Reseating ram didn't work 
The VGA debug light is ON on my motherboard.


----------



## Jose Jeswin (Jan 28, 2021)

well then, the only things l can think of is
1. Use a bios debug card to see the cause of VGA debug light..






2. use a different pcie connector or cable
3.a different graphics card
4.a different monitor and/or cable
4.use a different psu and 
5. if all else fails..a bios flash with the latest bios for your mother board.


----------



## Bill_Bright (Jan 28, 2021)

AkshayJoshi said:


> I am getting Power to all my components.


It is not about getting power. It is about getting good, clean, stable power consistently. And the only way to verify this is to swap in another known good PSU.


----------



## Jose Jeswin (Jan 28, 2021)

And i found this on google about amps rating of psu rails...not sure if its applicable to you...maybe the experts here can help.


----------



## uraqt02 (Aug 30, 2021)

I’m having this same exact issue except my system is a few years old. It started having this issue around a month ago. - about an hour of restarting, turning off and the on , unplugging dp etc for it to boot on.

ive tried: 
reseating gpu - cleaning dust off it aswell 
resetting cmos 
booting without gpu 
booting with 1 ram stick 
using hdmi instead 
unplugging and replugging power supply connectors 

non has worked consistently where the next morning it boots in one go. 

have you solved this issue yet if not I’m open for suggestions



uraqt02 said:


> I’m having this same exact issue except my system is a few years old. It started having this issue around a month ago. - about an hour of restarting, turning off and the on , unplugging dp etc for it to boot on.
> 
> ive tried:
> reseating gpu - cleaning dust off it aswell
> ...


My system is 

i5 6600k 
Z170a 
16 gb 3200hz 
R9 380 
Antec 650w gold


----------



## Jose Jeswin (Aug 30, 2021)

Have you tried changing your psu?...


----------



## eidairaman1 (Aug 30, 2021)

uraqt02 said:


> I’m having this same exact issue except my system is a few years old. It started having this issue around a month ago. - about an hour of restarting, turning off and the on , unplugging dp etc for it to boot on.
> 
> ive tried:
> reseating gpu - cleaning dust off it aswell
> ...



What specific model of antec psu,how old is it, where do you live?

I would breadboard the parts.


----------

Source data:
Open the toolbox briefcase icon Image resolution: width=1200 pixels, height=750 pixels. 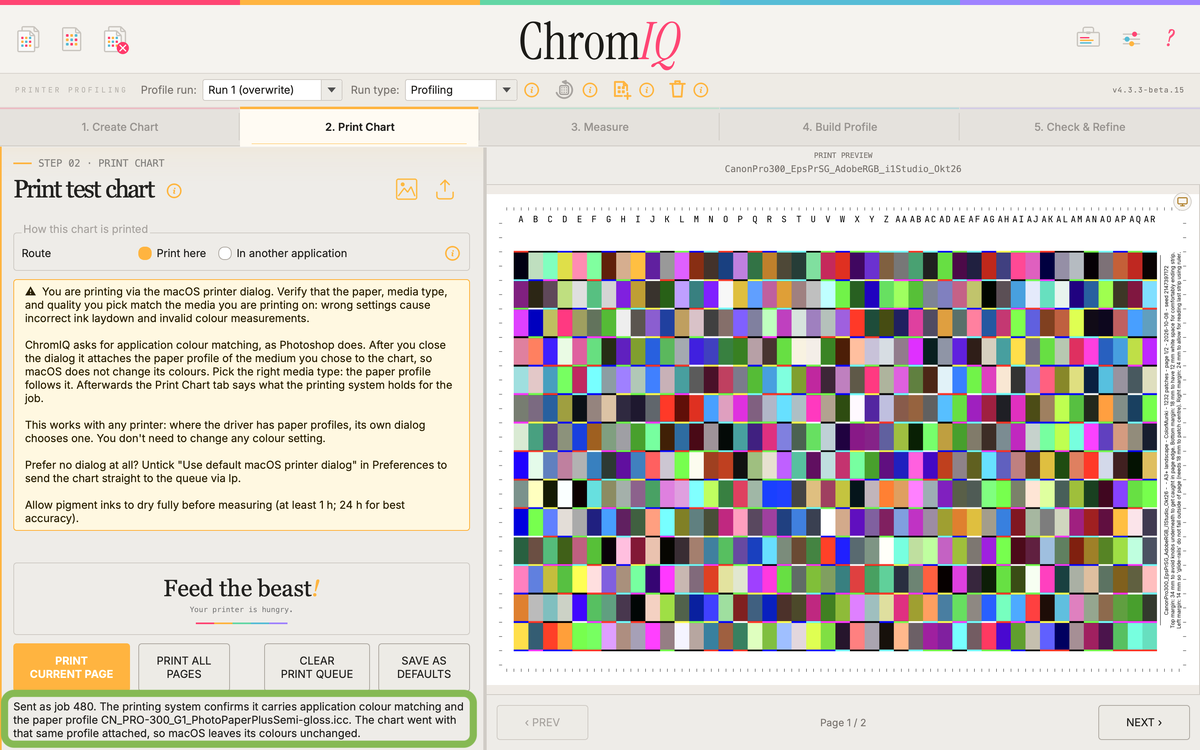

What you need to do:
1: From the VGA debug light thread above, set down the stretch from "2. use a different" through "Bill_Bright (Jan 28, 2021)".
2: Answer these from the VGA debug light thread:
(a) According to Bill_Bright, what is the only way to verify good, clean, stable power?
(b) Which graphics card does uraqt02 list in their system?
(c) What does eidairaman1 say they would do with the parts?

Completed exercise:
1:
2. use a different pcie connector or cable
3.a different graphics card
4.a different monitor and/or cable
4.use a different psu and 
5. if all else fails..a bios flash with the latest bios for your mother board.


----------



## Bill_Bright (Jan 28, 2021)

2:
(a) Swap in another known good PSU.
(b) R9 380.
(c) Breadboard them.